Unos le recordarán como un dramaturgo fértil, otros como una
sombra tutelar que atraviesa excelentes momentos del cine cubano, y
allá en Santa Clara, o aquí en La Habana —Bobby Carcassés o Héctor
Téllez— habrá quienes den testimonio de su pasión por el filin.
La enfermedad de Parkinson, agravada por una tumoración maligna,
vencieron a Tomás González este último fin de semana. Ayer recibió
sepultura en la Necrópolis de Colón. Había nacido 70 años atrás en
Santa Clara donde desde muy joven dio muestras de una inquietud
creadora que lo llevó a interesarse no solo por el teatro, sino
también por la canción, las artes plásticas y las raíces de la
cultura popular.
Con los renovados aires que la Revolución trajo a la cultura
nacional, Tomás, ya instalado en La Habana, encauzó su vida
profesional hacia la escena como actor, director y dramaturgo.
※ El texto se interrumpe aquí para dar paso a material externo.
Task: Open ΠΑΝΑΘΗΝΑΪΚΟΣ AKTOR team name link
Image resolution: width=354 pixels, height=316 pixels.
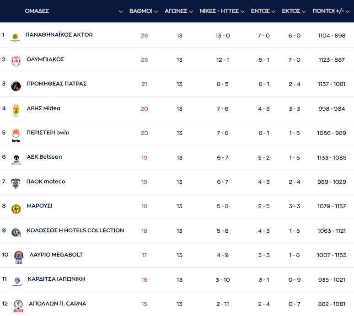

Hizo
estancia en el Teatro Nacional y luego dedicó años a la docencia en
la formación de actores e instructores de arte. También dejó su
impronta en los grupos Teatro Cubano y Teatro Latinoamericano en los
setenta y más tarde como asesor del complejo cultural del teatro
Mella.
Sus textos teatrales comenzaron a ser reconocidos a partir de
Yago tiene filin (1962). Fue prolífico en su escritura para la
escena, con títulos apreciables como Delirio y visiones de José
Jacinto Milanés, El bello arte de ser y el laureado
monólogo La artista desconocida.
En cuanto al cine, Tomás, como guionista, se vinculó a dos de los
más reveladores filmes cubanos de la segunda mitad del siglo XX:
De cierta manera, de Sara Gómez, y La última cena, de
Tomás Gutiérrez Alea.
Durante los últimos tiempos, Tomás realizó una intensa labor como
profesor en universidades y academias de las Islas Canarias. "Estoy
cerca de África, pero no tanto como lo siento en Cuba, donde la
africanía es parte de nuestra naturaleza humana", dijo en medio de
la presentación de un ciclo de obras suyas publicadas en La Habana.
"En Cuba nuestros ancestros cobran sentido, como solo es posible
cuando se respiran estos vientos de libertad".